A bombardment in November destroyed about seventy houses, testing the city residents, who were already suffering because the harvest that year had been poor. Two relief attempts by the Dutch were frustrated by the besiegers in late November. The Dutch Republican forces then asked John Norreys, who was in Brabant, to help relieve the beleaguered garrison. Promoted to the rank of general officer, Norreys marched to Steenwijk with two thousand men.

Norreys arrived before Steenwijk on December 15, but the relief column was immediately attacked by the Spanish. In a general engagement along the banks of the Vledder Aa, the English and Dutch repelled the attackers. The defeated Spanish fled, leaving behind much armor and other equipment. Seizing the advantage, Norreys then broke through the besiegers' entrenchments and supplied and reinforced the town. This relief, albeit temporary, was the turning point.

As the siege took place in winter, the besiegers and besieged suffered severely from the cold weather. The city canal and Vledder Aa froze over several times, causing problems, such as soldiers and guns falling through the ice while attempting to cross. A surprise sally on January 24 by Norreys and his men proved decisive. They captured equipment, broke up many of the Spanish siege guns, and inflicted casualties of nearly 400 men (most of whom were captured).

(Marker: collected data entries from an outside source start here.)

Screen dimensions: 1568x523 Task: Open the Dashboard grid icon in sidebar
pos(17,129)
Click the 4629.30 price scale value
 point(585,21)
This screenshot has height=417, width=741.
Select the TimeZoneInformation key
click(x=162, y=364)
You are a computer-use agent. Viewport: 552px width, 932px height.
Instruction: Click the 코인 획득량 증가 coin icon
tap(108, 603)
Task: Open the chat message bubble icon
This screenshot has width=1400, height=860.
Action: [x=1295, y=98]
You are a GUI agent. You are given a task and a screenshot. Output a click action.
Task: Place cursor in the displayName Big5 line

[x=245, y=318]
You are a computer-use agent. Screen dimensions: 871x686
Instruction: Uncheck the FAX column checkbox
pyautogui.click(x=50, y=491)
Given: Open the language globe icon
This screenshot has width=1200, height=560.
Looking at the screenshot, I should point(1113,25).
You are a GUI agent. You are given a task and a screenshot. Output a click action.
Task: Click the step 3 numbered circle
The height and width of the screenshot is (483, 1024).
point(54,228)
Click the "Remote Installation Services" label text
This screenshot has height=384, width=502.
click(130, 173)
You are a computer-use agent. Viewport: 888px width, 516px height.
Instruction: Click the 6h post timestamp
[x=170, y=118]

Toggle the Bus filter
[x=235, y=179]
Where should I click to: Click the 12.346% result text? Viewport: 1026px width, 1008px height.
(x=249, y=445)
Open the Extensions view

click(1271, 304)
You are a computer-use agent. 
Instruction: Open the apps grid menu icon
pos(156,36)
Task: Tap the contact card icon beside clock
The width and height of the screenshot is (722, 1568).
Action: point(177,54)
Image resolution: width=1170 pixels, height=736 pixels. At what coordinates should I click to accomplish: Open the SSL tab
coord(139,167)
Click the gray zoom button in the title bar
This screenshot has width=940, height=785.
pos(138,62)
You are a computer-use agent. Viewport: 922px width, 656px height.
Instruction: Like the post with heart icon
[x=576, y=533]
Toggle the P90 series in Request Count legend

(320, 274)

On February 23, 1581, the situation for the besiegers was desperate. Many, including Lalaing, were ill from exposure. With supplies and ammunition running low, Lalaing could not sit out the winter months or gain ground. He gave up the siege and retreated with his men.

==Aftermath==
Steenwijk persisted during the four-month siege due to the decisive actions of captain Johan van den Kornput and the relief supplies brought by Captain Norreys, which helped the city fight off the threat of disease. The Spanish force suffered another defeat at Kollum in July, when they were pursued and defeated by Norrey's troops, leading to the death of Lalaing. He was buried in the Martini Church in Groningen.

In November 1582, the Spaniards, led by Juan Baptista de Tasis, returned. Steenwijk was soon overcome and the remaining Protestants fled the city. Steenwijk, now a Spanish stronghold, had only fifty of its original inhabitants. Only Zeeland, Utrecht, and Friesland remained in Dutch rebel hands. In a short time the Spanish army, now led by Anthonie de Coquele, was expanded to over 1,000 men, including Spaniards, Italians, Walloons, and Burgundians.

On May 28, 1592, Prince Maurice of Orange amassed an army of 8,000 men and reconquered much of the States. All roads to and from Steenwijk were closed and the city was once again placed under siege. On July 5, 1592, after a fierce 44-day battle, the Spaniards surrendered. By this time Steenwijk was almost entirely in ruins. It was not until 1597, after a failed attack by the Spanish under Count Frederik van den Bergh, that the Council of State found the resources to reconstruct the defenses and the city.